:: Selected text
If someone else told you that they were too busy doing low-level tasks to select, hire and train their own assistants and managers you would probably laugh at them.  Don’t be that guy. 

2)  Learn to delegate.   Delegation isn’t just assigning someone else the crappy jobs that you don’t want to do.  There has to be a goal, a plan and a system.  Delegating authority won’t save you any time in the beginning.  It’s not supposed to.  That’s not why we delegate.  We delegate so that we can manage more efficiently.  It takes effort, thought, planning and practice.  You have to follow up and stay involved.  You may have to answer questions – you may even have to answer the same question many times.  It’s ok.   Before long your managers will be able to take on a larger share of the heavy lifting and decision making.  No, it won’t be easy or quick – but it is the only way to develop your team.

3)  Appoint leaders, train them and support them.  Stop waiting for natural leaders to emerge.  They might not ever step forward on their own, and if they do they may possess the wrong traits.  This might require a more activist approach to managing than many western managers are accustomed to.  Back in NY, we wait for the biggest dog in the pack to assert leadership.  In China, that isn’t always the way things work.  

 Look for the skills and competencies that you will need to meet your goals.  Then work on developing the managerial know-how he will need.  Don’t make assumptions that someone will automatically understand your end-to-end business earnings model.  China has a long history of meritocracy, so use that to your advantage.  It is your responsibility to make sure your junior managers can see a clear career path within the organization.  Reward your strongest managerial assets, and don’t be afraid to cut the dead weight.  This will cause problems and lose you friends – but you are not in the business of making friends.  You are here to build and profitable business.

4)  Teach your staff to follow up, and to complete specific tasks.  This is about training – not personal integrity or conscientiousness.  You must educate your managers to reward results – not just hard work.  It may be obvious to you that doing a job once the right way is superior to doing it badly three times — but that might not be obvious to your local staff, who may have never been assessed on the results of their actions.  China is rapidly developing an orientation towards profit-driven enterprises, but it is not yet second nature.  If your staff doesn’t understand how their individual efforts are supposed to contribute to the success of your organization, then they will find it difficult to focus their efforts.
::::
:: Source data
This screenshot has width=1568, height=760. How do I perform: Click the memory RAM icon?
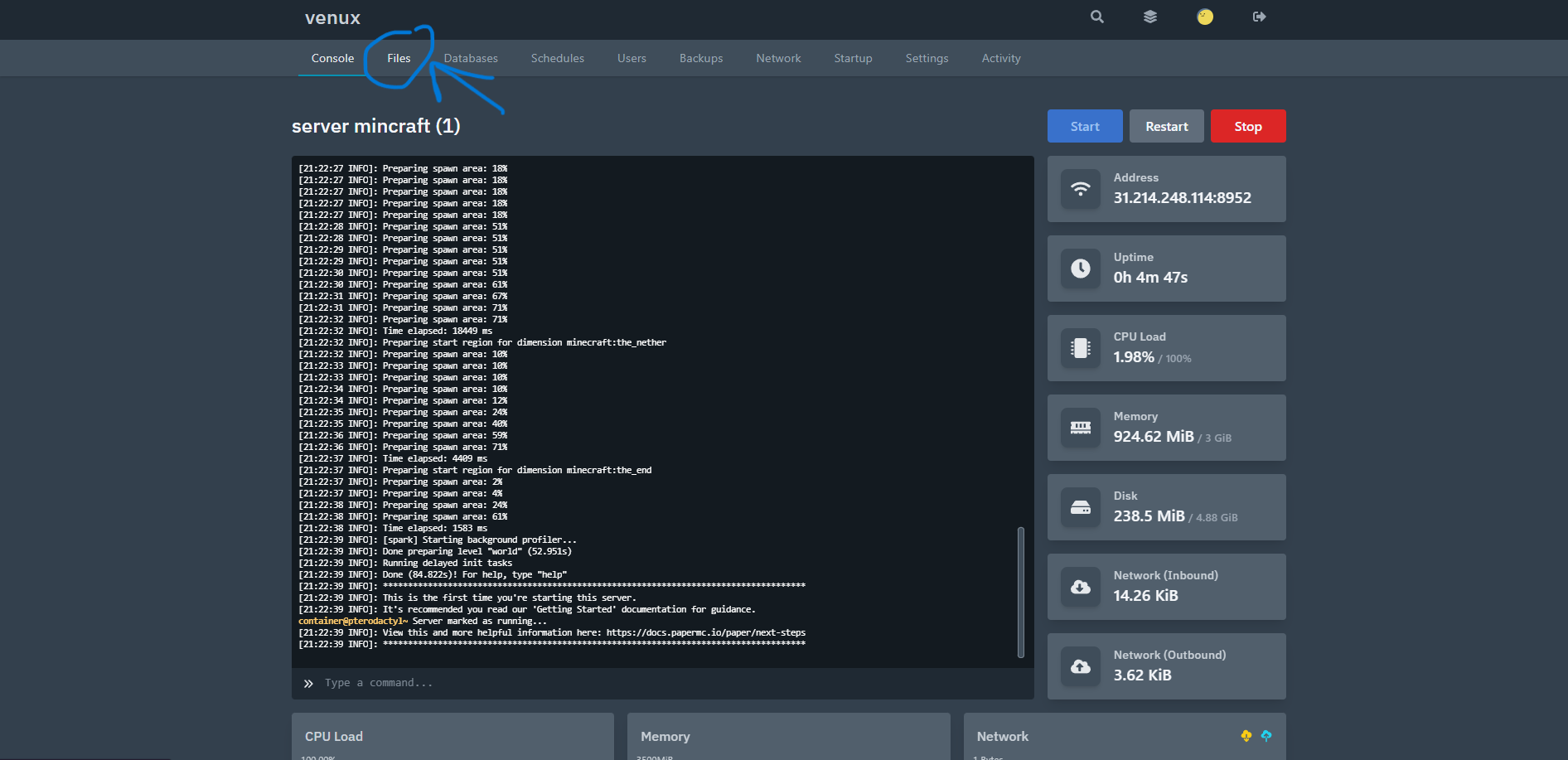1081,428
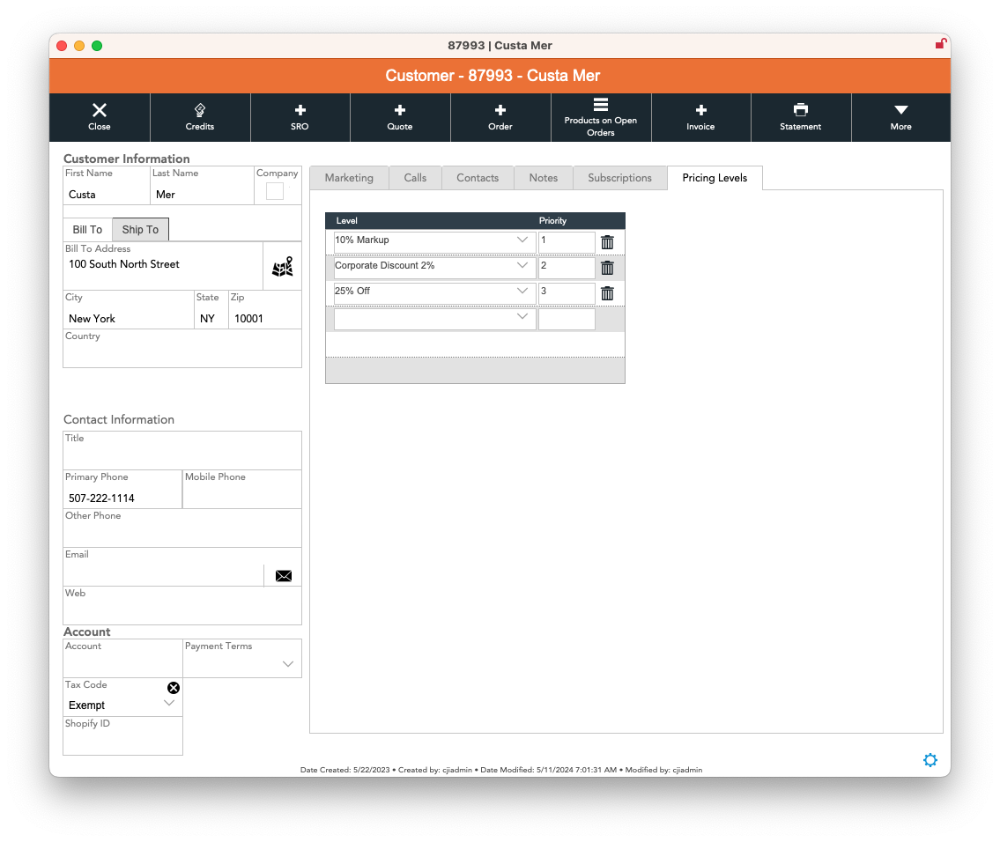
::::
- _Prompt 1_
Do these statements agree with the management text? (a) Delegating authority saves time right from the beginning. (b) China has a long history of meritocracy. (c) Managers should wait for natural leaders to emerge. Answer yes or no for each and quote the deciding words.
- _Prompt 2_
Can you reproduce the management text exactly, from "If someone else" to "be that guy."?

- _Task output 1_
(a) No: "Delegating authority won’t save you any time in the beginning."
(b) Yes: "China has a long history of meritocracy"
(c) No: "Stop waiting for natural leaders to emerge."

- _Task output 2_
If someone else told you that they were too busy doing low-level tasks to select, hire and train their own assistants and managers you would probably laugh at them.  Don’t be that guy.